Is workplace romance really off limits?

Some organisations have very clear written policies on relationships while others live in great comfort with their heads deeply in the sand.

I got involved with a colleague — nothing detrimental. She stopped talking about us. She just talks to me when it’s work, but I am not yet ready to go back to us being just colleagues. I am married and her boss.

Your question is one of those most disliked by experts who deal with matters such as we deal with in this column for several reasons.

The first and perhaps most obvious is the reality that you ask a question for which you already know the answer. In the unlikely event that you do not know the answer to your question is that you must get up and get out of that relationship fast.

This seemingly simple answer raises the second and perhaps more fundamental question of why you must stop dreaming around, get to your senses and concentrate on your job, wife, and social responsibilities.

Do we give this answer because it is morally right that you get out of the relationship, or is it perhaps because it could interfere with the profits of the company.

If it is for moral reasons, what right or responsibility do we have to hold custody of your morality? Does this question stand a better chance of address by your priest or Imam!

It is also possible that you raise this question to us as elders in the community and that what you are looking for is a response from an African elder who has “seen many things”.

As you can see, what on the face of it is a simple question could end up with all sorts of possibilities.

Allow me to complicate things just for a moment, to enable me illustrate the point.

Let us assume that you are married to three wives already and being of the Islamic faith, are entitled to a fourth one.

The decision as to where you get a fourth wife is not a moral question but a simple and practical matter. It is possible, for example, that you have noticed that your colleague is a perfect potential life partner and what you are now doing is to “test the waters” to see if things could work out for the two of you.

You might even have decided that in the event that things work out, she could be easily absorbed in a relative’s company, when you could no longer be her boss but her husband. That is a way dealing with that complication.

So, if this is “work in progress” then no real moral issue arises, at least on the face of things.

At the other extreme, if you are in a monogamous Christian marriage, and hence without capacity to contract another marriage, a whole new set of factors come into play.

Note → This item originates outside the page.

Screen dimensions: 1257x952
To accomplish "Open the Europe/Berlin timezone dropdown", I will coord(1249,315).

Again, for simplicity, let us assume that you are in your mid-fifties, perhaps pot-bellied from too much nyama choma and beer, recently diagnosed with diabetes and hypertension, I now ask, what might you be thinking of doing with this 27-year-old financial analyst who you now have eyes on?

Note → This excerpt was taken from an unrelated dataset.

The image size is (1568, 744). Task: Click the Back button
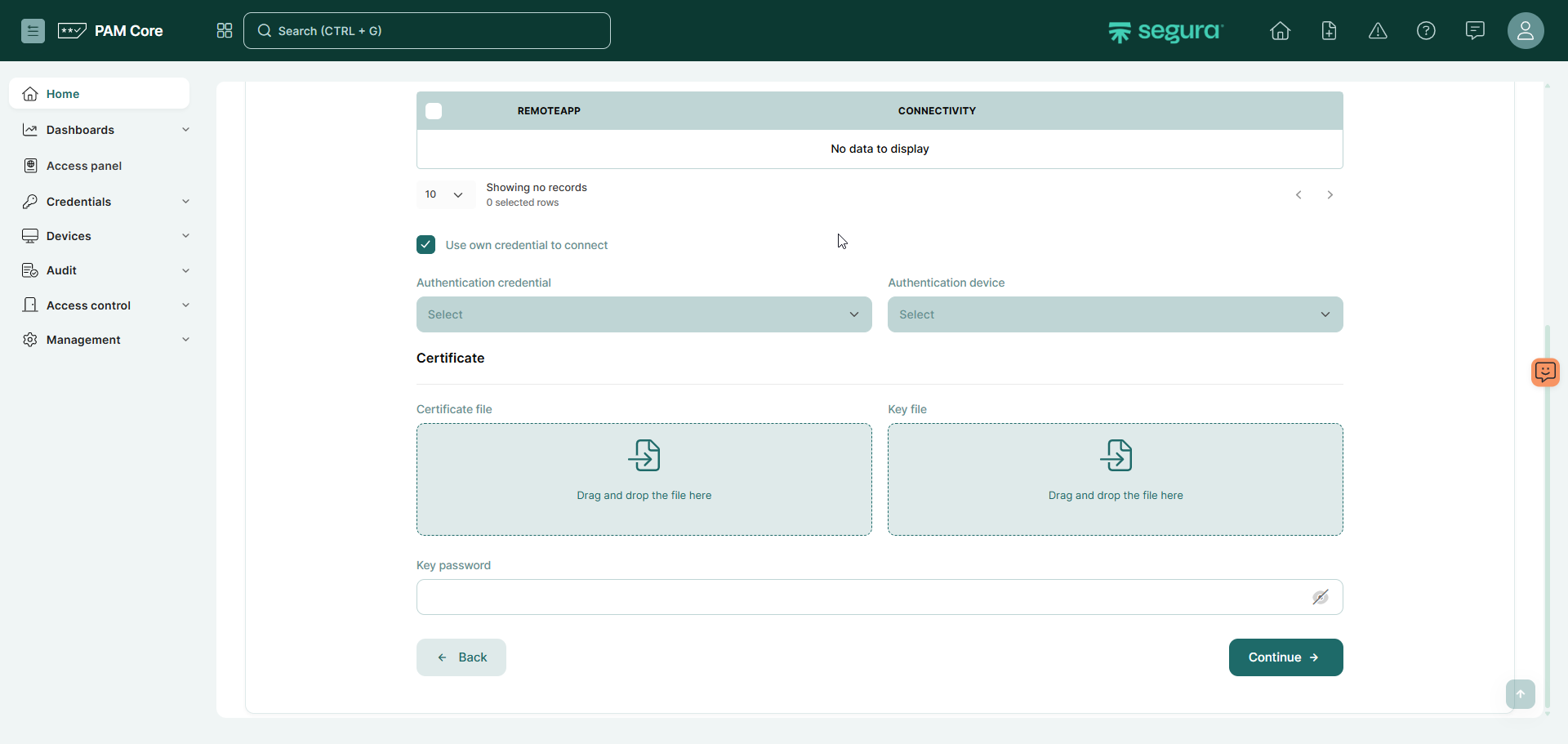click(461, 657)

When you asked her out for lunch the first time, she accepted the lunch in all innocence as one would accept lunch from a father and potential mentor.

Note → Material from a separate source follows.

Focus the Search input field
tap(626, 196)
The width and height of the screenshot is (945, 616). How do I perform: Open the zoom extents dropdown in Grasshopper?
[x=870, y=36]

It is indeed the card you played at her by suggesting that you would like to discuss with her some changes you were thinking about in her department.

When she accepted to go for drinks at the club the first time, it was because you promised she would meet a colleague who has worked with you on this project for many years.

At the club, you showed her off as you latest find, and when she had left, you told your friends how well educated, intelligent and beautiful she was.

As alcohol took its toll on you, and as the blood sugar played its tricks on your body, you told stories of a future with her in bed. This is the substance of your midlife crisis. Many stories based on hope rather than experience.

She stopped talking about you and her because her uncle told her mother to warn your colleague about you. At the club you had spoken in his presence, without realising he was there, you were simply too drunk!

As you can see, a seemingly simple question can lead to many possible scenarios and lead to many different answers.

For the older man in midlife crisis, the answer might well be that he first addresses his health status and spend more time exercising than dreaming of sexual encounters he will never have. For the man with three wives a fourth is in order.

There is, however, another dimension that your question raises, which is about the reality of relationships at the workplace.

In the real world (where we all live), relationships at the workplace are as real as a profit and loss statement. They cannot be wished away.

They exist between single people, much as they are seen between married men and women. They also exist between juniors and their seniors in all the above categories.

Some organisations have very clear written policies on relationships while others live in great comfort with their heads deeply in the sand.

Depending on many factors including the size of the company its geographical spread etc, a clear policy position is perhaps one way to help the company and its staff.